----- Exercise inputs

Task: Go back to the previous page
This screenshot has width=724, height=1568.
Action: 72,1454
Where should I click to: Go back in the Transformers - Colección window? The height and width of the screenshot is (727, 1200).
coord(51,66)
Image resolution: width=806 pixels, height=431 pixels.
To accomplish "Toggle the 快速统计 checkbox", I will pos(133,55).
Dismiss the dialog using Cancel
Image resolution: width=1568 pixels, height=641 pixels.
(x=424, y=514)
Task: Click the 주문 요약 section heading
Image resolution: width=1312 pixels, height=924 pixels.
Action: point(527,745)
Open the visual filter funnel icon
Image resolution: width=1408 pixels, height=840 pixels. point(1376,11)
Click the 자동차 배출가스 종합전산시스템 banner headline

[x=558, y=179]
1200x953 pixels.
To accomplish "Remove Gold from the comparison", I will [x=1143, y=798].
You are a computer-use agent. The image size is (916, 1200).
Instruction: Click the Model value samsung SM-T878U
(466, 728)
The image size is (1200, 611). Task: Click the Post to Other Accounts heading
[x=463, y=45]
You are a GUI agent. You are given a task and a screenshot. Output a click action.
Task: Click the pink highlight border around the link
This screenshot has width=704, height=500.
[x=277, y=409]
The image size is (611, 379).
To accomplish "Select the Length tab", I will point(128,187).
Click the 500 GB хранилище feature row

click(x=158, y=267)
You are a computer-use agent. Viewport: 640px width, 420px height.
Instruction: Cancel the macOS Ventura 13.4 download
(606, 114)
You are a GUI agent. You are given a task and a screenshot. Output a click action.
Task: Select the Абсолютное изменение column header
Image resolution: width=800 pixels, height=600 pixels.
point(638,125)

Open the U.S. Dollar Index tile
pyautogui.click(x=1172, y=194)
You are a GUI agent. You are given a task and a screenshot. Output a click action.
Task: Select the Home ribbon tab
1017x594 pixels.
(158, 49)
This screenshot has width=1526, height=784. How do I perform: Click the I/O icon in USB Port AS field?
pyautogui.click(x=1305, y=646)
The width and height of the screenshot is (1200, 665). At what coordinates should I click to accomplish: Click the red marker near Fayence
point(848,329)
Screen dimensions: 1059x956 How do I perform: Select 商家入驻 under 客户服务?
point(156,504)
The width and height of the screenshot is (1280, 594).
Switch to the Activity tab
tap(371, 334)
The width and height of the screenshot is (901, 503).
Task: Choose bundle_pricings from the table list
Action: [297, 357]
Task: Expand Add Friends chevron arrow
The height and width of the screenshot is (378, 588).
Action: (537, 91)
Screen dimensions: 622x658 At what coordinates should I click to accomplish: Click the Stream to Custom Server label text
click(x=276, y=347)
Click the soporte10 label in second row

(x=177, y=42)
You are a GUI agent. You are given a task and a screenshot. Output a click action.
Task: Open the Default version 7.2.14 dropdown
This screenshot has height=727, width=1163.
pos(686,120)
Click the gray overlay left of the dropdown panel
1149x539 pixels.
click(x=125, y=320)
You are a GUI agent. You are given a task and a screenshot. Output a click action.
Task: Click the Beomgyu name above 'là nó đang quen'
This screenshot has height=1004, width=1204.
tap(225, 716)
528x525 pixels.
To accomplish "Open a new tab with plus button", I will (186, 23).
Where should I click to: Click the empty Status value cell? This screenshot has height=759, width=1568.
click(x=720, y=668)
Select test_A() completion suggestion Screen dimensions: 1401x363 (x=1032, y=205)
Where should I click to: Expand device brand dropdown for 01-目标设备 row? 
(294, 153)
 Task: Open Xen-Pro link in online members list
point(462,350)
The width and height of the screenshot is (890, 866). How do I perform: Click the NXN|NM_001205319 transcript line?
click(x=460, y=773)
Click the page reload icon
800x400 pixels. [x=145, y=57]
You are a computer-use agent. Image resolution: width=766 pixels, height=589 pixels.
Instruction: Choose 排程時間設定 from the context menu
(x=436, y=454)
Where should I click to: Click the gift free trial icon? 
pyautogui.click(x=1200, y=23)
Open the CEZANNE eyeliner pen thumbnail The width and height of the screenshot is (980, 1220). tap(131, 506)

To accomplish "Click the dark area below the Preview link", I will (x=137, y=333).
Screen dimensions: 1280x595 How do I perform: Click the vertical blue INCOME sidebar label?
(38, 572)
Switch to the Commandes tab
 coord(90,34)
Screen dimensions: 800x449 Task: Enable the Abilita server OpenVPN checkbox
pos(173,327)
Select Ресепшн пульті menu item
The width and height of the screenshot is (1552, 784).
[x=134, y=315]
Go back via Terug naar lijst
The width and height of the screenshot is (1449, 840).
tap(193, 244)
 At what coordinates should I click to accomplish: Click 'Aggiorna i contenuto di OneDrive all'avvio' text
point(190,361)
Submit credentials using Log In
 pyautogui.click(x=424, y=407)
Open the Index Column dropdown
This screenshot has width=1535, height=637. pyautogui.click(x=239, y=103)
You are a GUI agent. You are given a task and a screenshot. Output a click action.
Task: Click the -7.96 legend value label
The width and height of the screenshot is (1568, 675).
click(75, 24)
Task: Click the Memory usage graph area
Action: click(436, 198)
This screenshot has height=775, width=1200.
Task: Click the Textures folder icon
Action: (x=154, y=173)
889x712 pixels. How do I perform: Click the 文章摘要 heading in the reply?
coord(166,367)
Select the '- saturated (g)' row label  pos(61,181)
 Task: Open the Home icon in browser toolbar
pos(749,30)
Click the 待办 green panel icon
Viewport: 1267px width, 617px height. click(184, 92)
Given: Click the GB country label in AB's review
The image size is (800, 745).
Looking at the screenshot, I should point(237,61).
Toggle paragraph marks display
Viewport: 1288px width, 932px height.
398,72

----------

Exercise description
The entire set of entries, and nothing else, should be set down exactly.

Result below
Task: Go back to the previous page
This screenshot has width=724, height=1568.
Action: 72,1454
Where should I click to: Go back in the Transformers - Colección window? The height and width of the screenshot is (727, 1200).
coord(51,66)
Image resolution: width=806 pixels, height=431 pixels.
To accomplish "Toggle the 快速统计 checkbox", I will pos(133,55).
Dismiss the dialog using Cancel
Image resolution: width=1568 pixels, height=641 pixels.
(x=424, y=514)
Task: Click the 주문 요약 section heading
Image resolution: width=1312 pixels, height=924 pixels.
Action: point(527,745)
Open the visual filter funnel icon
Image resolution: width=1408 pixels, height=840 pixels. point(1376,11)
Click the 자동차 배출가스 종합전산시스템 banner headline

[x=558, y=179]
1200x953 pixels.
To accomplish "Remove Gold from the comparison", I will [x=1143, y=798].
You are a computer-use agent. The image size is (916, 1200).
Instruction: Click the Model value samsung SM-T878U
(466, 728)
The image size is (1200, 611). Task: Click the Post to Other Accounts heading
[x=463, y=45]
You are a GUI agent. You are given a task and a screenshot. Output a click action.
Task: Click the pink highlight border around the link
This screenshot has width=704, height=500.
[x=277, y=409]
The image size is (611, 379).
To accomplish "Select the Length tab", I will point(128,187).
Click the 500 GB хранилище feature row

click(x=158, y=267)
You are a computer-use agent. Viewport: 640px width, 420px height.
Instruction: Cancel the macOS Ventura 13.4 download
(606, 114)
You are a GUI agent. You are given a task and a screenshot. Output a click action.
Task: Select the Абсолютное изменение column header
Image resolution: width=800 pixels, height=600 pixels.
point(638,125)

Open the U.S. Dollar Index tile
pyautogui.click(x=1172, y=194)
You are a GUI agent. You are given a task and a screenshot. Output a click action.
Task: Select the Home ribbon tab
1017x594 pixels.
(158, 49)
This screenshot has width=1526, height=784. How do I perform: Click the I/O icon in USB Port AS field?
pyautogui.click(x=1305, y=646)
The width and height of the screenshot is (1200, 665). At what coordinates should I click to accomplish: Click the red marker near Fayence
point(848,329)
Screen dimensions: 1059x956 How do I perform: Select 商家入驻 under 客户服务?
point(156,504)
The width and height of the screenshot is (1280, 594).
Switch to the Activity tab
tap(371, 334)
The width and height of the screenshot is (901, 503).
Task: Choose bundle_pricings from the table list
Action: [297, 357]
Task: Expand Add Friends chevron arrow
The height and width of the screenshot is (378, 588).
Action: (537, 91)
Screen dimensions: 622x658 At what coordinates should I click to accomplish: Click the Stream to Custom Server label text
click(x=276, y=347)
Click the soporte10 label in second row

(x=177, y=42)
You are a GUI agent. You are given a task and a screenshot. Output a click action.
Task: Open the Default version 7.2.14 dropdown
This screenshot has height=727, width=1163.
pos(686,120)
Click the gray overlay left of the dropdown panel
1149x539 pixels.
click(x=125, y=320)
You are a GUI agent. You are given a task and a screenshot. Output a click action.
Task: Click the Beomgyu name above 'là nó đang quen'
This screenshot has height=1004, width=1204.
tap(225, 716)
528x525 pixels.
To accomplish "Open a new tab with plus button", I will (186, 23).
Where should I click to: Click the empty Status value cell? This screenshot has height=759, width=1568.
click(x=720, y=668)
Select test_A() completion suggestion Screen dimensions: 1401x363 (x=1032, y=205)
Where should I click to: Expand device brand dropdown for 01-目标设备 row? 
(294, 153)
 Task: Open Xen-Pro link in online members list
point(462,350)
The width and height of the screenshot is (890, 866). How do I perform: Click the NXN|NM_001205319 transcript line?
click(x=460, y=773)
Click the page reload icon
800x400 pixels. [x=145, y=57]
You are a computer-use agent. Image resolution: width=766 pixels, height=589 pixels.
Instruction: Choose 排程時間設定 from the context menu
(x=436, y=454)
Where should I click to: Click the gift free trial icon? 
pyautogui.click(x=1200, y=23)
Open the CEZANNE eyeliner pen thumbnail The width and height of the screenshot is (980, 1220). tap(131, 506)

To accomplish "Click the dark area below the Preview link", I will (x=137, y=333).
Screen dimensions: 1280x595 How do I perform: Click the vertical blue INCOME sidebar label?
(38, 572)
Switch to the Commandes tab
 coord(90,34)
Screen dimensions: 800x449 Task: Enable the Abilita server OpenVPN checkbox
pos(173,327)
Select Ресепшн пульті menu item
The width and height of the screenshot is (1552, 784).
[x=134, y=315]
Go back via Terug naar lijst
The width and height of the screenshot is (1449, 840).
tap(193, 244)
 At what coordinates should I click to accomplish: Click 'Aggiorna i contenuto di OneDrive all'avvio' text
point(190,361)
Submit credentials using Log In
 pyautogui.click(x=424, y=407)
Open the Index Column dropdown
This screenshot has width=1535, height=637. pyautogui.click(x=239, y=103)
You are a GUI agent. You are given a task and a screenshot. Output a click action.
Task: Click the -7.96 legend value label
The width and height of the screenshot is (1568, 675).
click(75, 24)
Task: Click the Memory usage graph area
Action: click(436, 198)
This screenshot has height=775, width=1200.
Task: Click the Textures folder icon
Action: (x=154, y=173)
889x712 pixels. How do I perform: Click the 文章摘要 heading in the reply?
coord(166,367)
Select the '- saturated (g)' row label  pos(61,181)
 Task: Open the Home icon in browser toolbar
pos(749,30)
Click the 待办 green panel icon
Viewport: 1267px width, 617px height. click(184, 92)
Given: Click the GB country label in AB's review
The image size is (800, 745).
Looking at the screenshot, I should point(237,61).
Toggle paragraph marks display
Viewport: 1288px width, 932px height.
398,72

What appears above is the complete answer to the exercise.